In 2007 the city settled a lawsuit brought by grassroots community groups against the department of health for violating the Clean Water Act. The No Spray Coalition, one of the lawsuit's plaintiffs traded monetary compensation from the city in exchange for the Department of Health's admission that Anvil is dangerous to humans, contaminates water, kills fish and strengthens mosquitoes. Despite the admission New York continues to spray, while Clarke supplies the poison.
West Nile is not a significant threat to New Yorkers, though the disease has been cropping up in parts of the US at a rising rate. According to Louisiana’s Department of Health and Hospitals 90% percent of those infected won't ever feel the symptoms. Center for Disease Control data puts the death total from West Nile in the United States at 30 in 2009. Meanwhile, approximately 20,000 people die each year in the US from the flu.
Many scientists have attributed the spread of West Nile, which thrives in damp, humid environs, to global warming. In a 2009 study published in the journal Environmental Health Perspectives, scientists warned climate change will “likely increase the burden of this disease in coming decades.” In warmer climates mosquitoes reach biting age faster and multiply in greater number, diffusing West Nile at a greater rate. Warmer weather also prolongs the rain season, extending the climate in which mosquitoes thrive.
Aside from the obvious irony of spraying a deadly pesticide to prevent the dissemination of a rather benign virus, the oil based production process of pesticides such as Anvil 10+10 aids the depletion of the ozone and aggravates the green house gas effect, which contributes to climate change which spreads West Nile.

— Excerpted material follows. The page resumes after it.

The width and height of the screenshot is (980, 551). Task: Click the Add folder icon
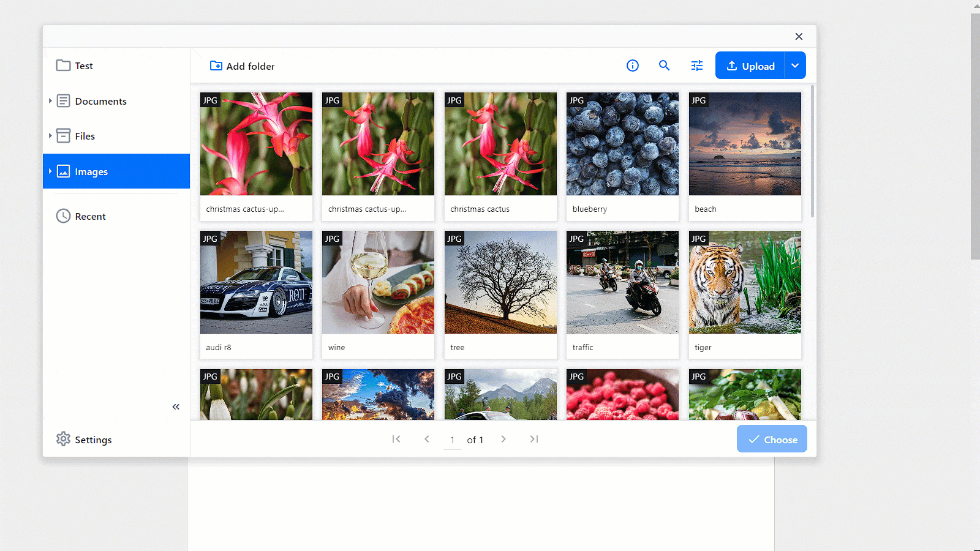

The spraying of Anvil did not, after all, occur at the fated hour of 8:15, but according to the Health Department was delayed until 12:30 to accommodate a showing of the classic German Expressionist silent film Metropolis, with live orchestra accompaniment. The dystopian film is set in a future city, where the world is divided between the managers who rule society, and the workers who toil at their mercy. The film's eery score would have provided fitting accompaniment to Anvil 10+10 as it hissed out of the nozzle.